╭─ Materials provided
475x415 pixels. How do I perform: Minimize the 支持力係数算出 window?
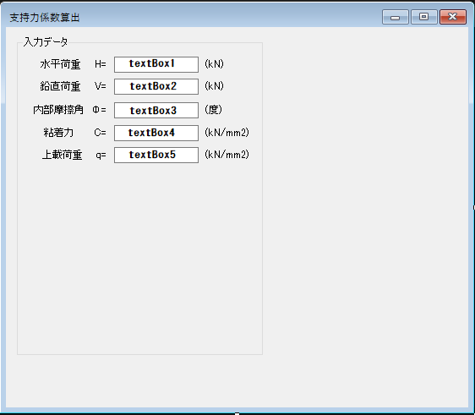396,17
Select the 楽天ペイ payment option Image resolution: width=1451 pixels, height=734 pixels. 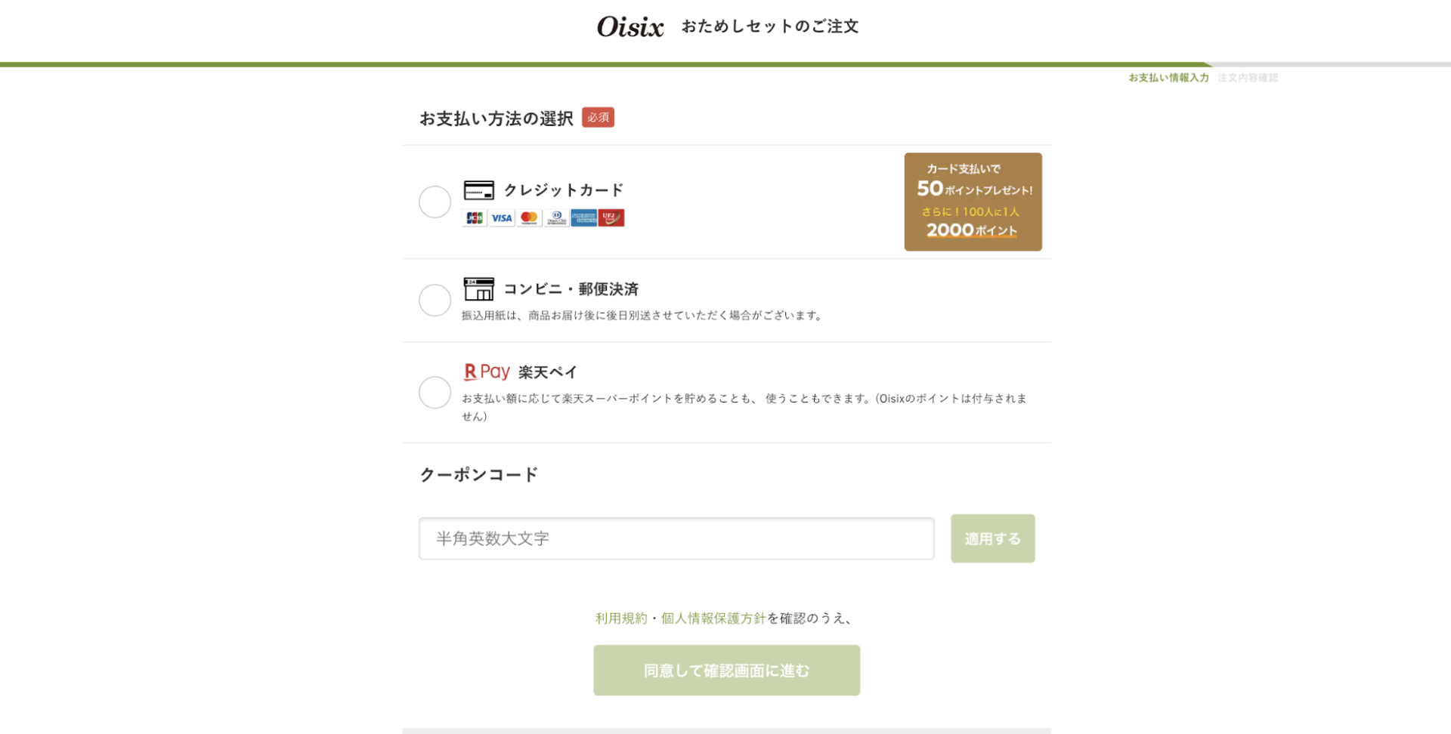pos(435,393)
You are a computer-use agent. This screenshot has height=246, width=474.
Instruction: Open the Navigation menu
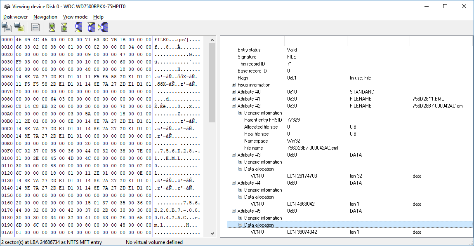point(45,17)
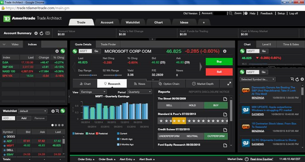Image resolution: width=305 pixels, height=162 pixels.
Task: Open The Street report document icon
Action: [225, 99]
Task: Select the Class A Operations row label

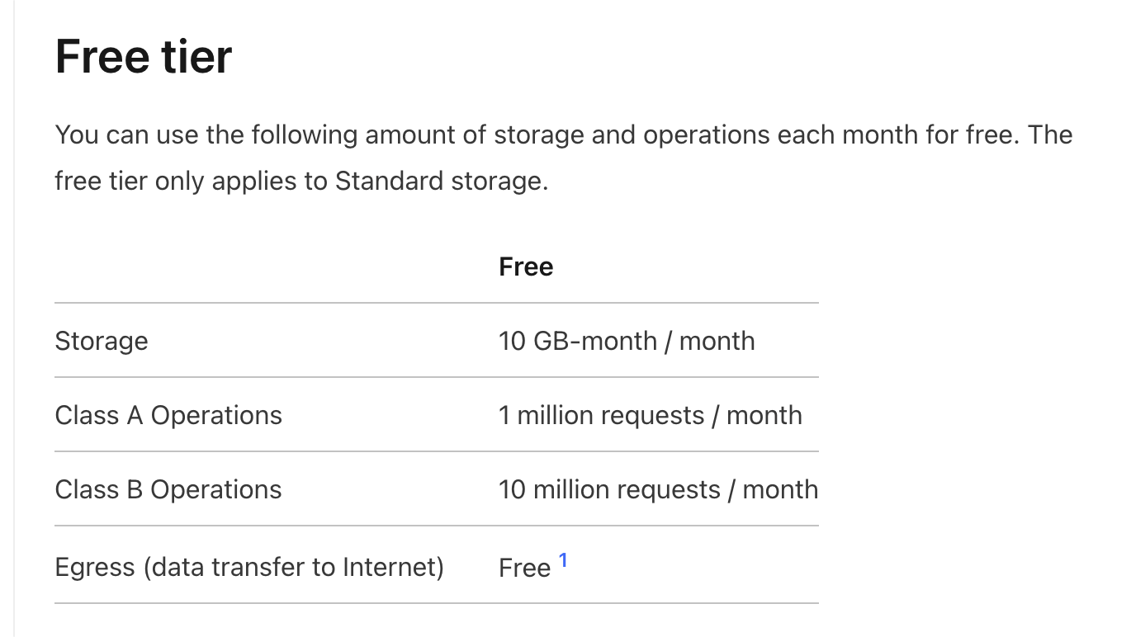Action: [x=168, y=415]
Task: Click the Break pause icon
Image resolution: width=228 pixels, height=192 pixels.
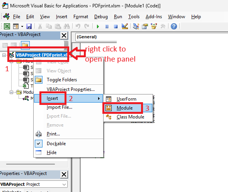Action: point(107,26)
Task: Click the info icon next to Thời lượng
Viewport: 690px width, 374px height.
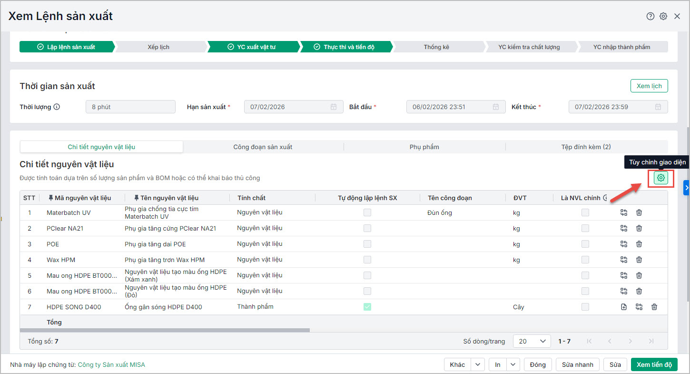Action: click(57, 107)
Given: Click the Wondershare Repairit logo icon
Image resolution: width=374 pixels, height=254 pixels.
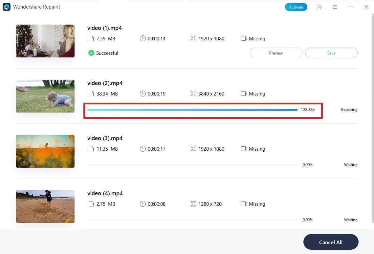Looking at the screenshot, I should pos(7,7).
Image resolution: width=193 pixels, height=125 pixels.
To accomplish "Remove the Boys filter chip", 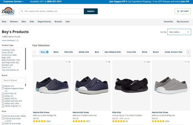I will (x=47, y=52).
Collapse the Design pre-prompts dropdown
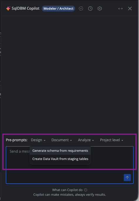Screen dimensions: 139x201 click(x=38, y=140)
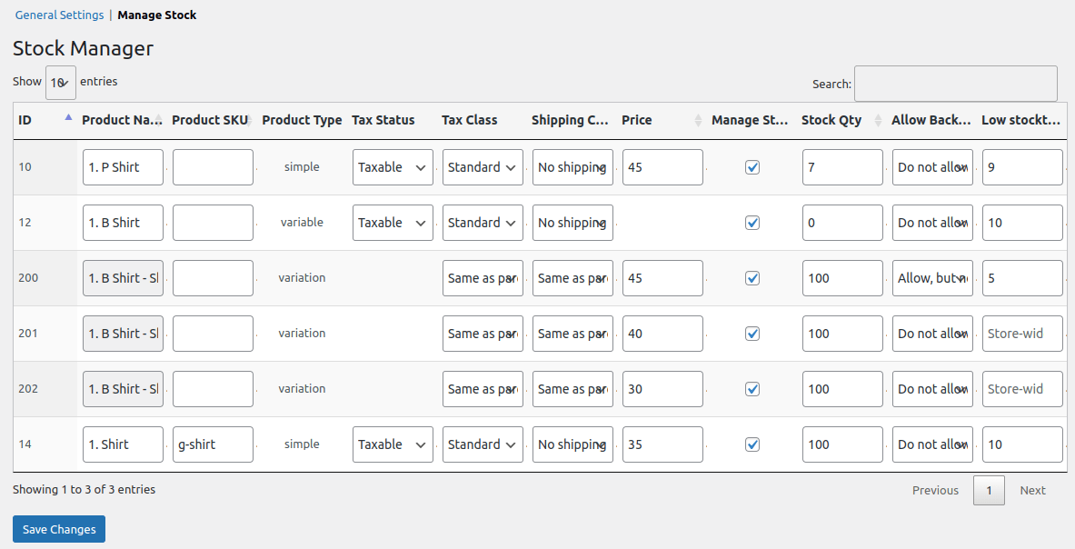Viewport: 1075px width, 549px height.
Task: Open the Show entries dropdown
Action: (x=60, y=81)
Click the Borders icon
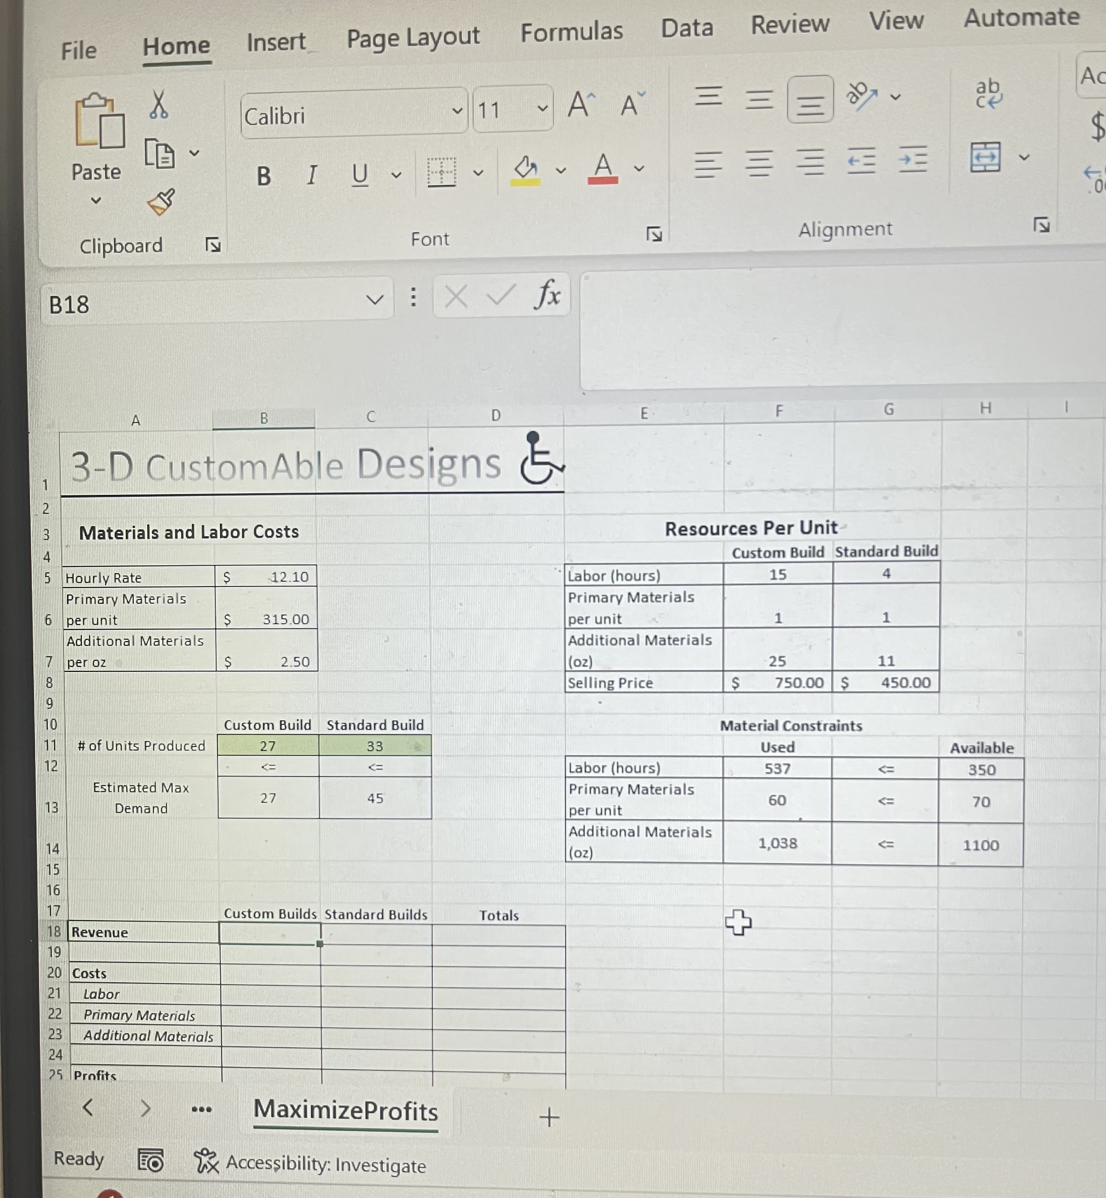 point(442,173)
╰─
╭─ Materials provided
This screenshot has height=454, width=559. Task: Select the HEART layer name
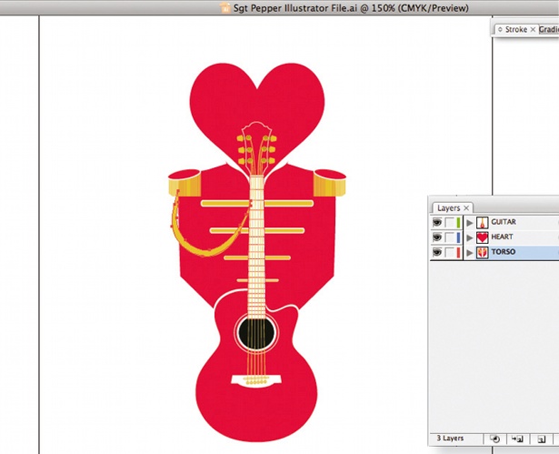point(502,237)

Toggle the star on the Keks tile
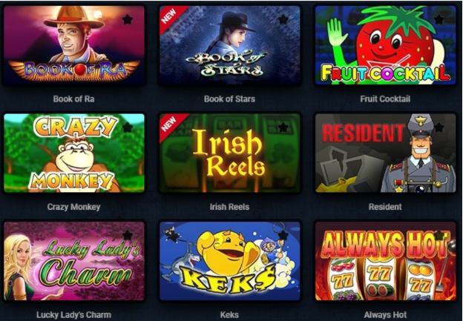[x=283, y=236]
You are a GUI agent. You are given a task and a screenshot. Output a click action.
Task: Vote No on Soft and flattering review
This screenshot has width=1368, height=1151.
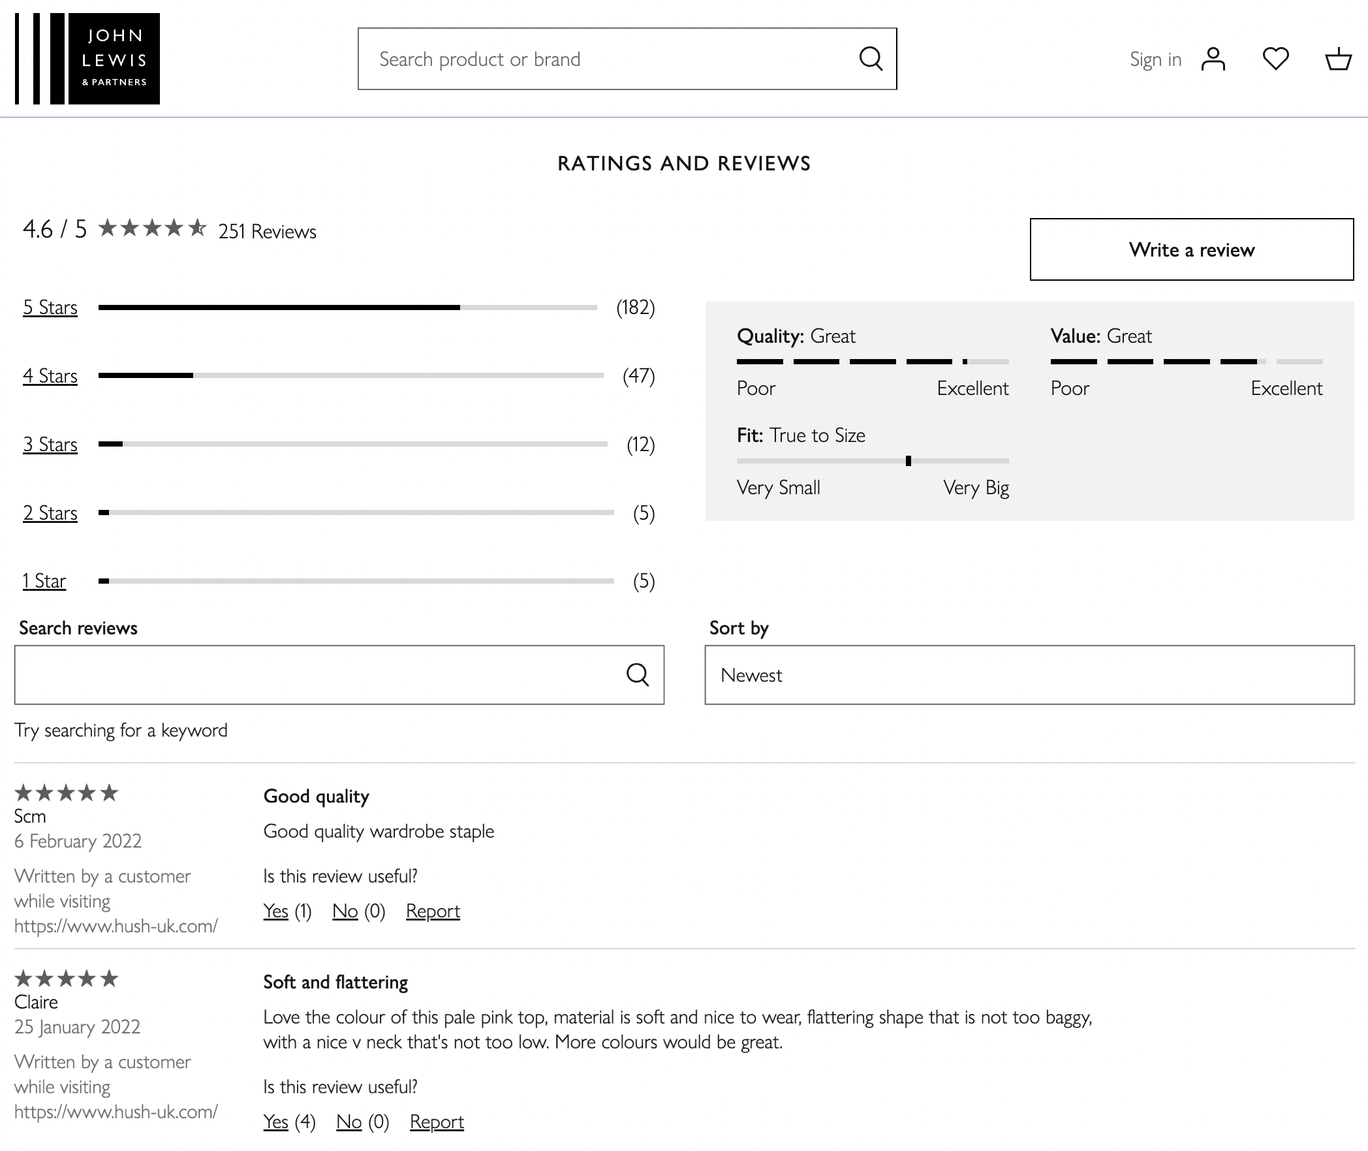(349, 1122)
╰─
╭─ Materials provided
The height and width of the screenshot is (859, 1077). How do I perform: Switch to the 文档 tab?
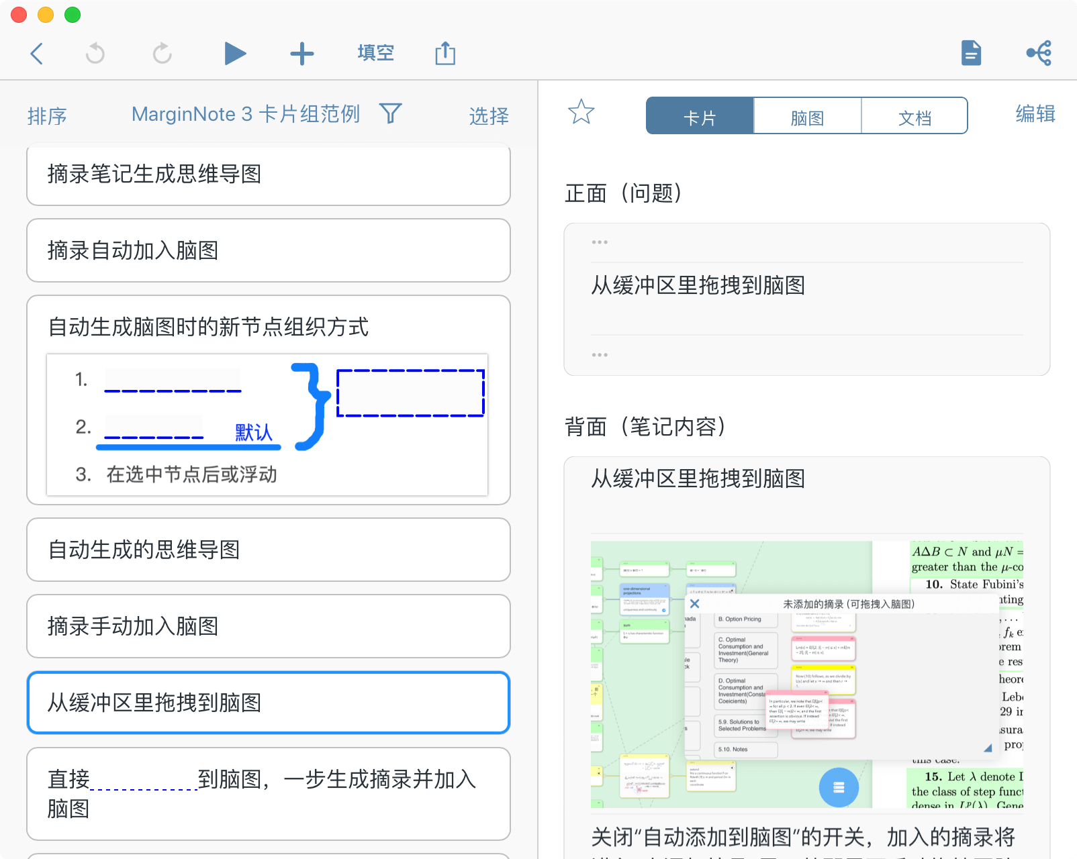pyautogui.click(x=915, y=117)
╰─
Which lines in the data above contain the word "perform"? Gather each of them and copy it out in full.

▶ Completed exercise
475x415 pixels. How do I perform: Minimize the 支持力係数算出 window?
The height and width of the screenshot is (859, 1077). How do I perform: Switch to the 文档 tab?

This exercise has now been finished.